> [WHAT YOU SHOULD DO] In the records below, find the line containing "The height and" and repeat it and every line after it exactly, without pictures.

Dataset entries

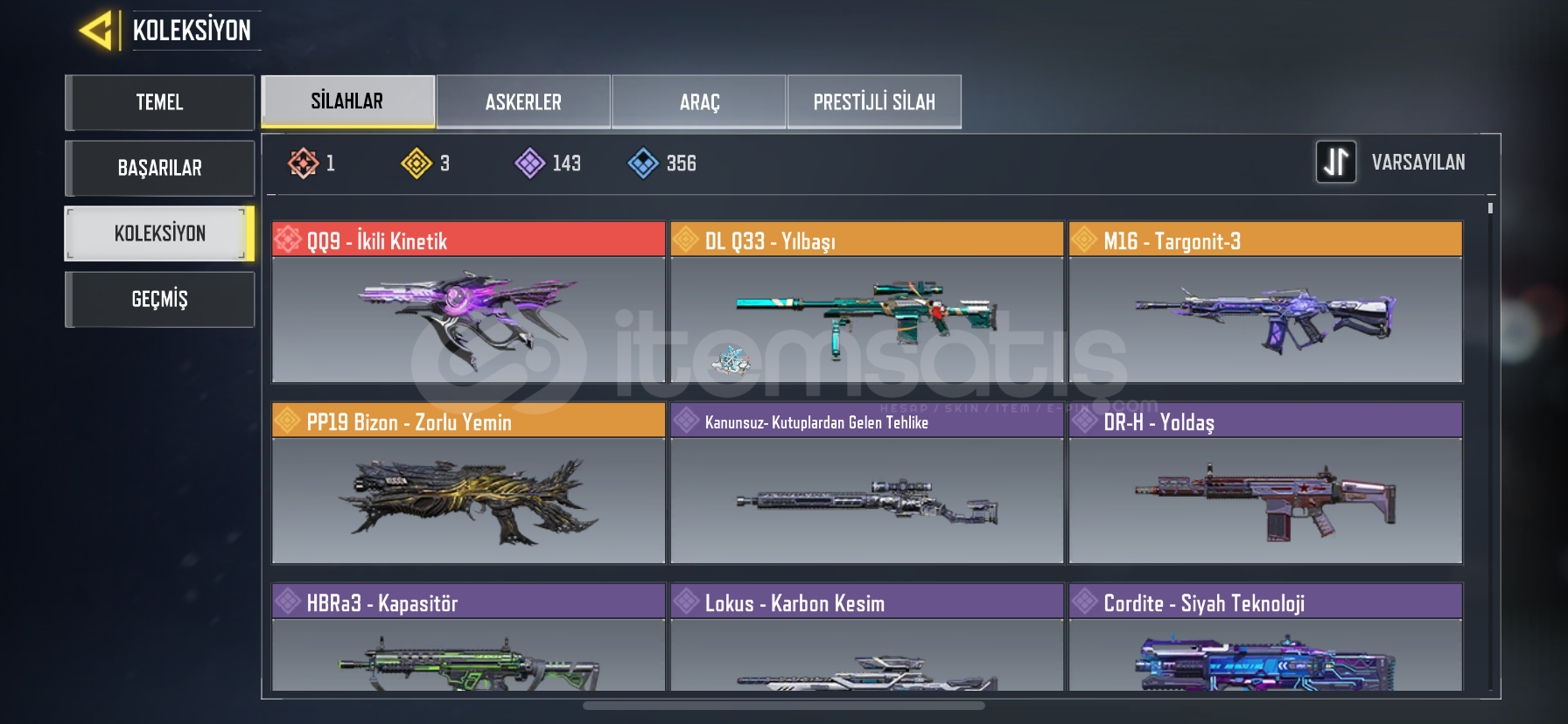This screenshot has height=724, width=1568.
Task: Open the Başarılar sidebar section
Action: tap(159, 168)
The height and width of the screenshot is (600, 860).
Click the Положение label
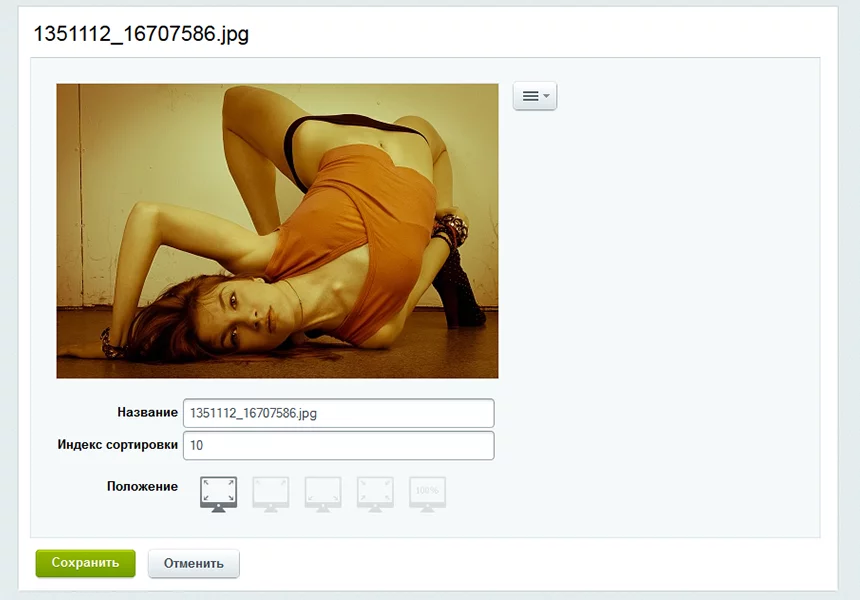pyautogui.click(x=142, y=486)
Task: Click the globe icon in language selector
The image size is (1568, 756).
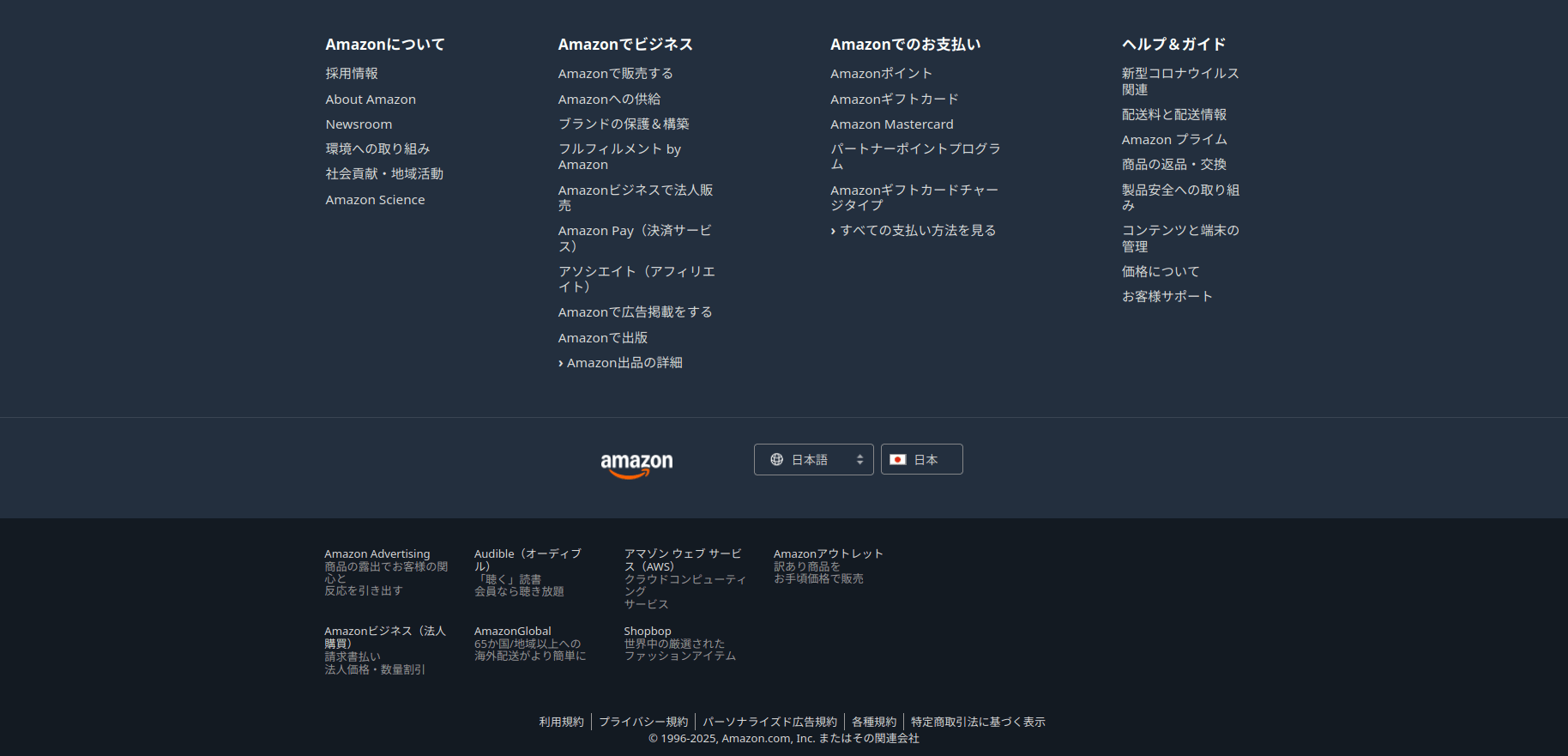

> [OUTPUT BELOW]
The height and width of the screenshot is (600, 860).
Click the Положение label
pyautogui.click(x=142, y=486)
Task: Click the globe icon in language selector
The image size is (1568, 756).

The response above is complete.